Я все это слышала. А однажды услышала, как член кабинета министров заявил, что телевидение, радио и тэдэ должны выпускать только программы, прославляющие «истинно британские ценности».
ЧИСТОЕ движение. Эти слова были написаны спереди на отцовском приемнике: «движение», видимо, потому, что его можно легко переносить из одной комнаты в другую, а «ЧИСТОЕ» – намек на чистой воды убедительную брехню, которой обычно оказывается брендинг товаров.
Но в любом случае мне уже стало все равно.
И вот когда именно стало.
Я провела вторую половину дня в больнице. Вернулась домой на свою съемную квартиру. Включила чайник. Включила телевизор. Я сделала все это машинально, как делала всегда. Я даже сама не замечала, как все это делаю: в тот день в голове у меня была пустота, если не считать освещенных окон высокого здания, в которое я не могла попасть, а там наверху, внутри одного из этих светлых квадратов, находился отец.

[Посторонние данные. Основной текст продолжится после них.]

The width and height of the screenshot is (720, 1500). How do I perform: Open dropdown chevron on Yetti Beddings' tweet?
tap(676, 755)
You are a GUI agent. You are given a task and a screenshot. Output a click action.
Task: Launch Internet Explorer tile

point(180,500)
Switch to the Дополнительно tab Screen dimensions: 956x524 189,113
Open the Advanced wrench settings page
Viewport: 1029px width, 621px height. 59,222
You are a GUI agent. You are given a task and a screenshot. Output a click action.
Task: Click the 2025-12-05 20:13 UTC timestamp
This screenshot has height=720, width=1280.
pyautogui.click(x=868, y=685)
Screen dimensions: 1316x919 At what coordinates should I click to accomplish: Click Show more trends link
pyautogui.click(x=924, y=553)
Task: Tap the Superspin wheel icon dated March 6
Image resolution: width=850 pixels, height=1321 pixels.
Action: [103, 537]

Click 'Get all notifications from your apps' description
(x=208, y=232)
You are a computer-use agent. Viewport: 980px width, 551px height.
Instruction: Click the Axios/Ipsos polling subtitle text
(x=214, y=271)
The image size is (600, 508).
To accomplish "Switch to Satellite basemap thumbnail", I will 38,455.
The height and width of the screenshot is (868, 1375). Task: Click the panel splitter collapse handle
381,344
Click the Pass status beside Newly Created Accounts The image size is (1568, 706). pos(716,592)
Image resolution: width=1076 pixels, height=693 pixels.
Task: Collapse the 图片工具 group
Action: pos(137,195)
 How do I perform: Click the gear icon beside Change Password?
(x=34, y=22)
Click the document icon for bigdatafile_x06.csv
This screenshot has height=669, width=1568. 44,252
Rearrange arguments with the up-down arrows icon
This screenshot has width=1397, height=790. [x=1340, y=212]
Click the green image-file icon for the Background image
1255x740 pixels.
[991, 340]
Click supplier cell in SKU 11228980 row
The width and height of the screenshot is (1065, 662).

По телевизору шла реклама службы доставки свежей еды. Это была аллегория сытости, в которой всевозможные яркие разноцветные фрукты и овощи в прямом смысле выстреливали из коробок для доставки, словно из рогов изобилия, а семьи буквально сияли от восторга.
Я остановилась, чтобы посмотреть этот ролик, поскольку музыкальным сопровождением этих «плодоносных» образов была популярная песня, известная мне много лет. Сатирическая песня об американском самолете, сбросившем в 1945 году первую атомную бомбу на японский город Хиросиму, из-за чего на месте погибли от семидесяти до ста двадцати тысяч человек, а еще семьдесят тысяч пострадали.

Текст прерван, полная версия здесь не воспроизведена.